L’Agenzia delle Entrate ha pubblicato una nota nella quale chiarisce alcuni punti sull’imposta di bollo sulle comunicazioni inviate alla clientela relative a prodotti finanziari, in particolare per i soggetti diversi dalle persone fisiche. E’ stata stabilita una una soglia massima di 4.500 euro del bollo sulle comunicazioni periodiche alla clientela relative a prodotti finanziari, anche non soggetti ad obbligo di deposito, compresi i depositi bancari e postali.

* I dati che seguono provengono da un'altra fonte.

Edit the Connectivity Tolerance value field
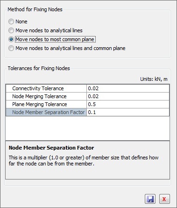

Quindi è stato deciso che dal 2013 viene introdotta una soglia massima di imposta di bollo, mentre per le comunicazioni relative ai prodotti finanziari inviate alle persone fisiche il regime dell’imposta di bollo resta invariato.

Si ricorda che l’imposta è dovuta nella misura minima di euro 34,20 e per il 2012 nella misura massima di euro 1.200, cifre che devono essere ragguagliate dall’ente gestore al periodo di durata del rapporto intrattenuto con il cliente.

Altro discorso l’imposta di bollo sui conti correnti, la quale prevede che la giacenza media è la media dei saldi contabili giornalieri di ciascun rapporto nel periodo oggetto di rendicontazione e deve essere effettuata in occasione di ogni estratto o rendiconto.

La Manovra Salva Italia ha previsto i seguenti aumenti:

  • su conti deposito, polizze e conti titoli si pagherà lo 0,15 per cento della somma depositata.
  • su conti correnti bancari, postali e su libretti postali si pagherà imposta fissa di 34,20 euro per le giacenze medie annue superiori a 5.000 euro;
  • su buoni postali dematerializzati si pagherà lo 0,15 per cento dei buoni con la stessa intestazione, purché superiori ai 5.000 euro e, in ogni caso, l’imposta minima sarà di 34,20 euro;
  • su buoni postali cartacei si pagherà lo 0,15 per cento, con imposta minima di 1,81 euro per buono e senza esenzione per gli importi minori di 5.000 euro.
  • inoltre, una nuova Tobin Tax coprirà le operazioni di compravendita di titoli azionari sui mercati regolamentati, le quali saranno tassate allo 0,12%, mentre quelle Otc allo 0,22 per cento.